Already posted.
I don’t rememebr the incident from 2006, but new information just release makes it sound pretty scary. Just goes to show that nothing is “routine” when you’re in the military, even disembarking a pilot during sea-and-anchor detail.
A tribute to Senior Chief Thomas Higgins
http://www.military.com/HomePage/FullUnitText/0,11321,826956,00.html?home_page_id=826956&bg_color=%23062653&strPage=T
Define catastrophic. The San Juan hit an underground mountain at a full bell and was so banged up it had to sit and wait for a sea going tug to come get it. But no one died. What happened to those men is much more catastrophic than running into some rocks.
The sub commander was disciplined, but on reading the first part of this story, my first reaction was that the Harbor Pilot was probably most to blame.
Sure enough, the story mentions that: “The harbour pilot was also later dismissed, a decision upheld by the Civil Service Appeal Board.”

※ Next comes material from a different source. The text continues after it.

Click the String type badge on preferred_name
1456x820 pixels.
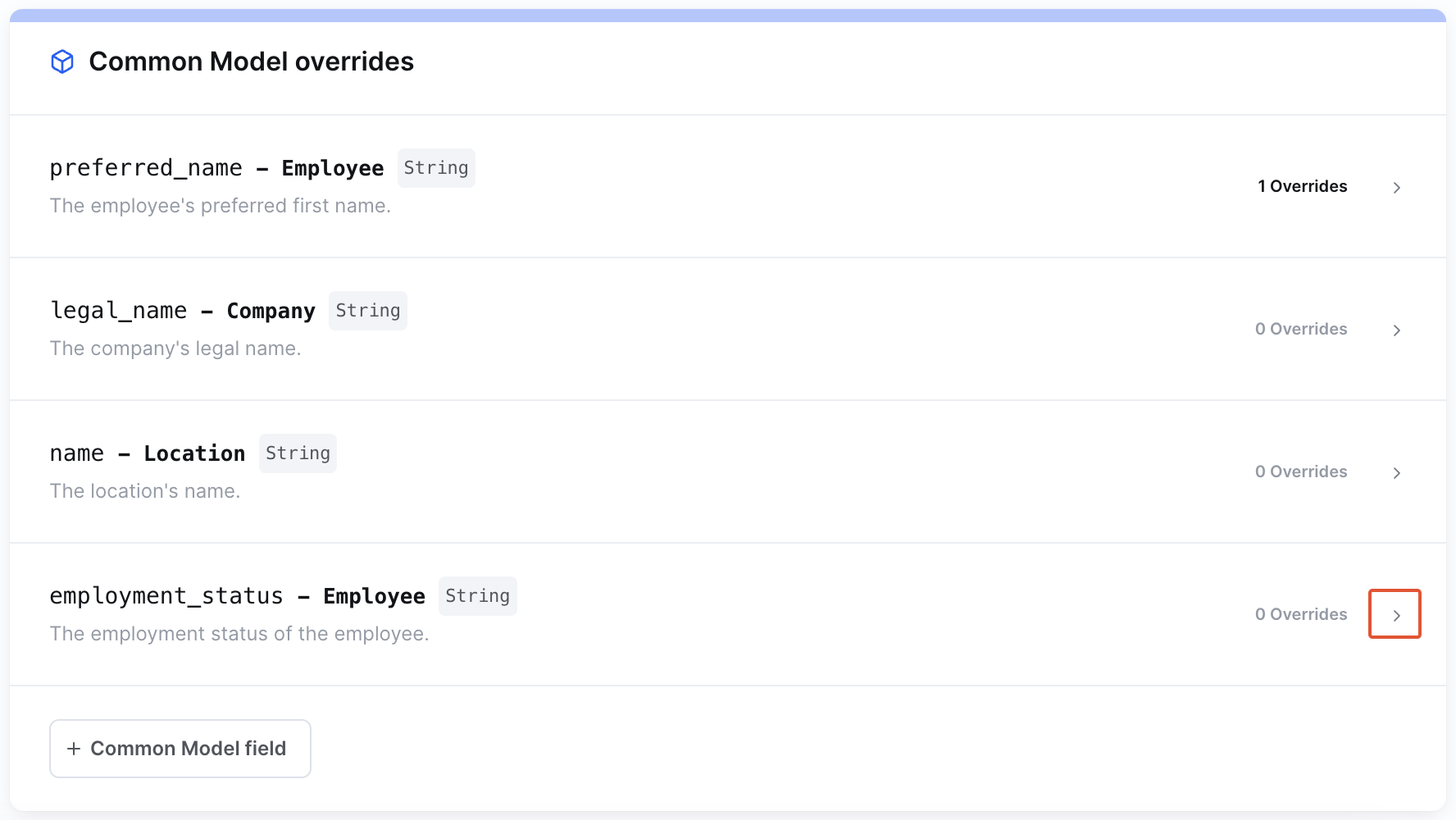[x=436, y=168]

A Harbor Pilot is basically in charge of a ship until it is outside the harbor and he gets off of it. He gives the orders. It was evidently his decision to bring the sub to that point, in rather heavy seas, and to disembark in those dangerous conditions. That left the sub commander with the difficult choice of endangering his sub or endangering his crew on deck.
The pilot made the decision to disembark in a dangerous spot in dangerous conditions. Maybe he wanted to get back on shore for his dinner or a drink without further delay. So I think he is primarily responsible for those deaths.